Thursday, April 11, 2019
4 p.m., Avery 115
3:30 p.m., Avery 348
Gregory F. Payne, Ph.D.Professor, University of Maryland
Emerging research indicates that biology uses oxidation-reduction reactions (abbreviated “redox”) for molecular signaling. This redox signaling modality is especially important for communication: in the immune system; between biological systems (e.g., the gut-brain axis); and across biological kingdoms (e.g., the gut epithelium and microbiome). We are exploring the use of redox as a bioelectronics modality to access information from biology (e.g., for sensing) and to communicate with biology (e.g., to actuate biological responses). The unique aspect of our work is the recognition that this redox modality has electrical features that are readily accessible to convenient electrochemical measurements. We cite two recent examples that illustrate the use of redox for bio-device information-processing and communication. The first example is the use of mediated electrochemical probing to discern signatures of oxidative stress from the serum for persons diagnosed with schizophrenia.1 The second example is the use of redox mediators to induce gene expression for a synthetic biology construct re-wired to recognize mediator-imposed stresses and respond by synthesizing a bacterial signaling molecule.2 In summary, we believe redox provides the opportunity for simple, rapid and portable electrochemical measurements to bridge bio-device communication.

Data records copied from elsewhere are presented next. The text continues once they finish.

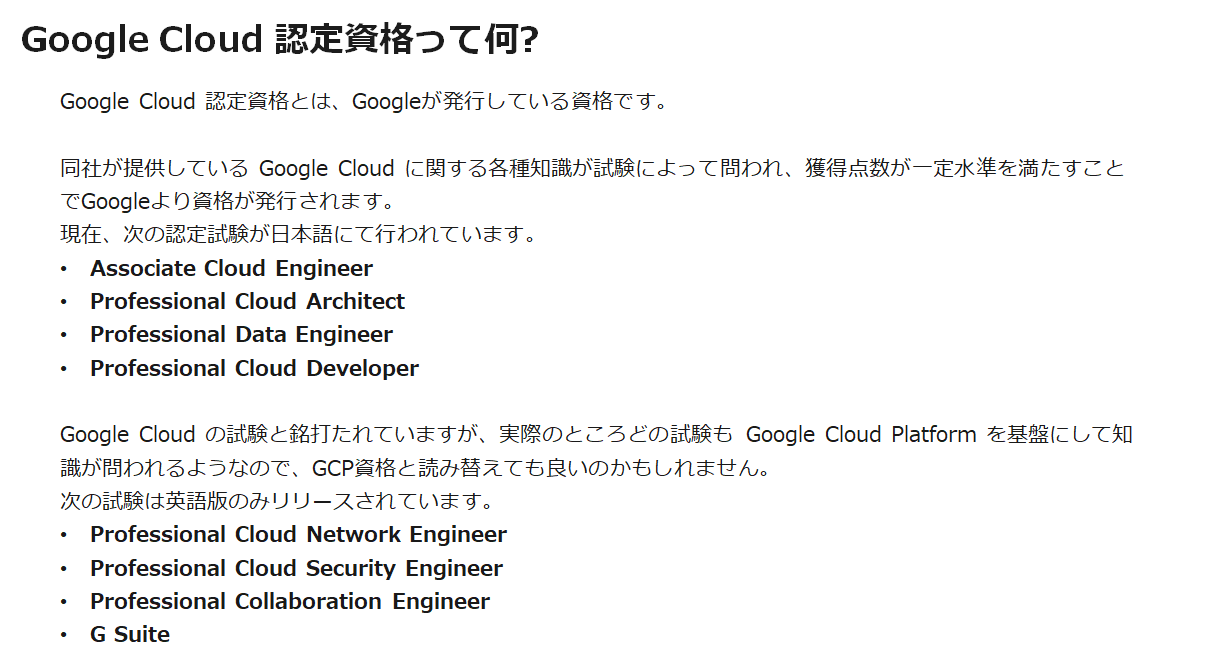This screenshot has height=662, width=1209.
Task: Click Professional Cloud Developer entry
Action: [x=254, y=368]
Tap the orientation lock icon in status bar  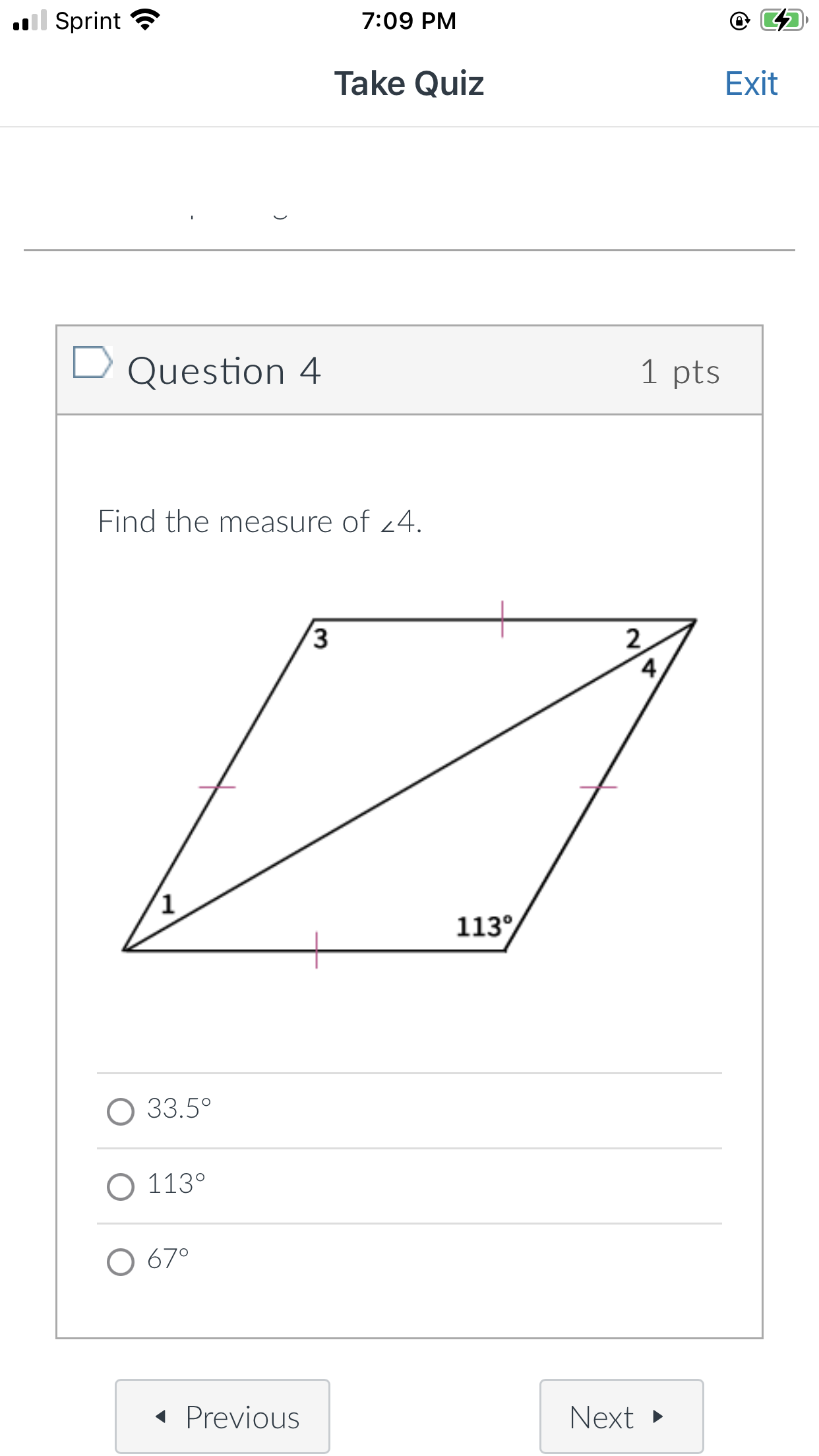[x=739, y=20]
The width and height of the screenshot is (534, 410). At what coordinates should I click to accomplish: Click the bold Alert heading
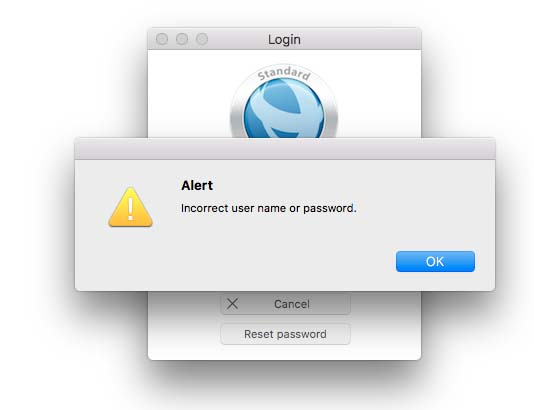(197, 186)
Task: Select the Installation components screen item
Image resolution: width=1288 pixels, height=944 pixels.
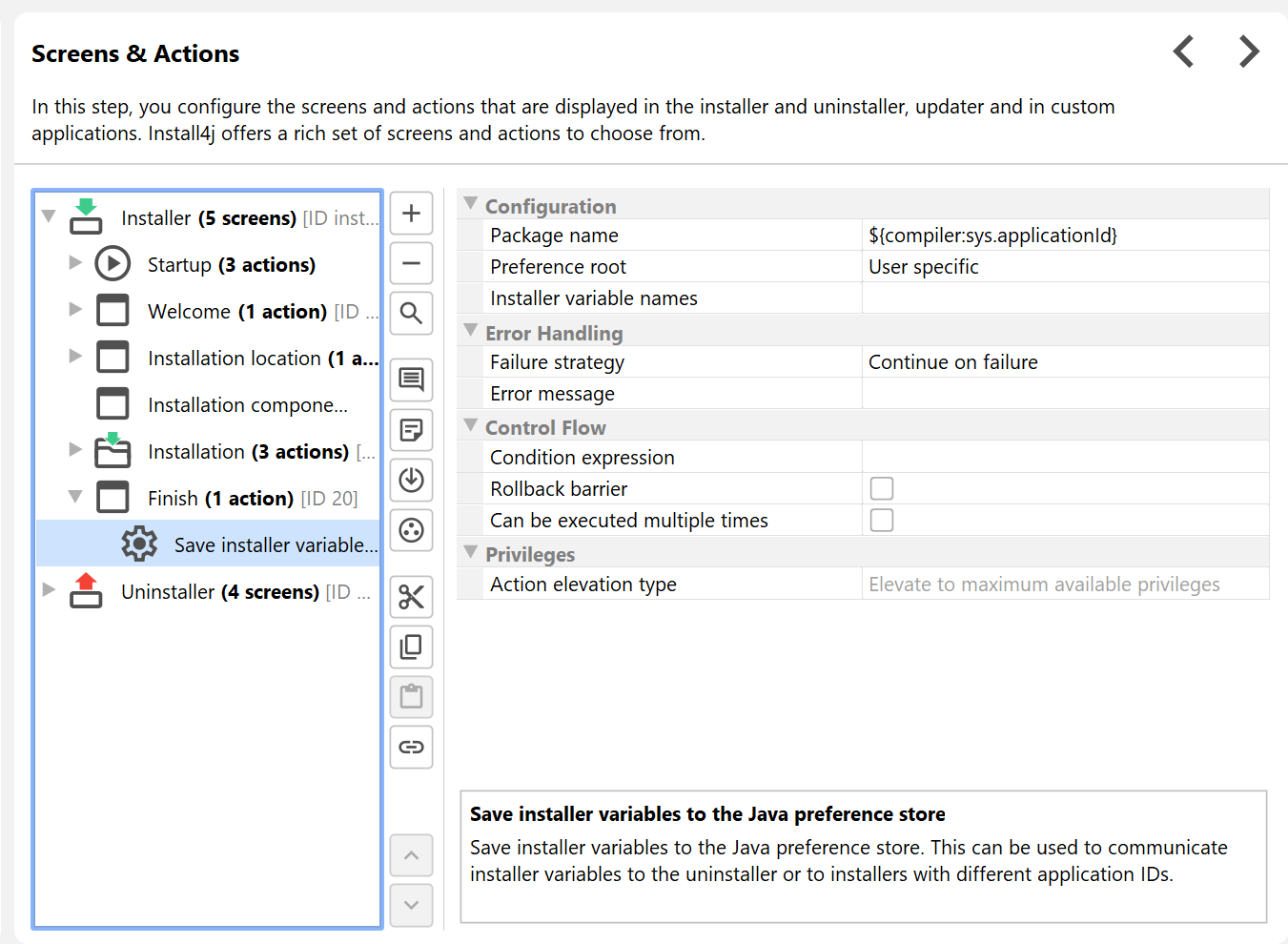Action: click(x=247, y=405)
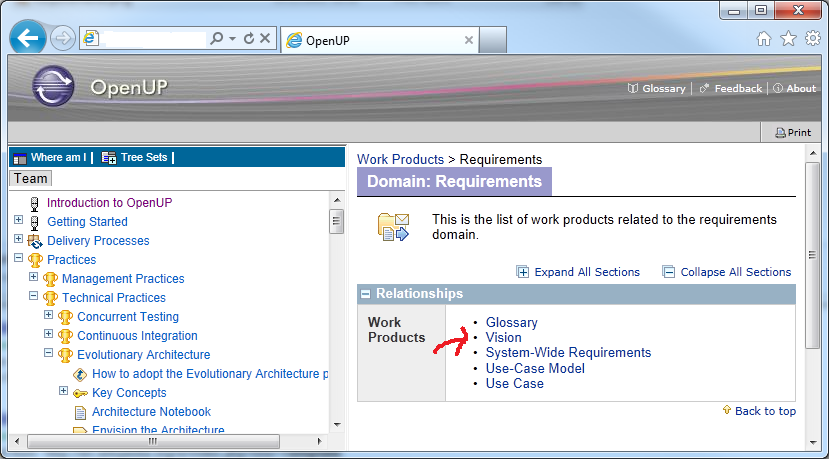Collapse the Practices tree node
The width and height of the screenshot is (829, 459).
[x=19, y=258]
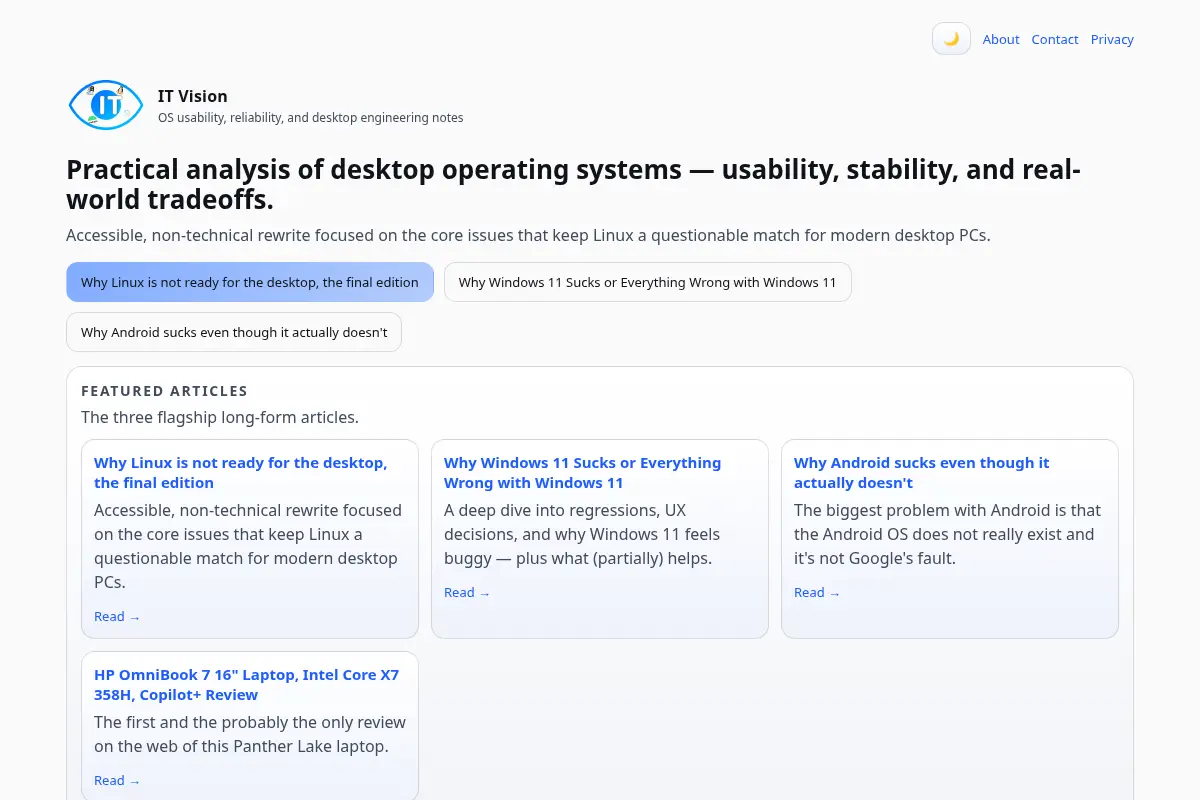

1. Kang et. al. Signal processing approach to probe chemical space for discriminating redox signatures. Biosensors and Bioelectronics 112: 127 (2018).
2. Tschirhart et. al. Electronic control of gene expression and cell behaviour in Escherichia coli through redox signaling. Nature Communications 8: 14030 (2017).
Greg Payne did his B.S./M.S./PhD and postdoctoral training at Cornell University and The University of Michigan, and is a Professor at the University of Maryland. His group does research at the intersection of material science, biology and information sciences, and he is currently Principal Investigator of a prestigious Materials Genome Initiative project awarded by the National Science Foundation with the aim of understanding how to integrate biology and electronics. His work is internationally recognized by invitations to be keynote speaker at several scientific conferences and he currently holds Guest or Chair Professor positions at several universities around the world.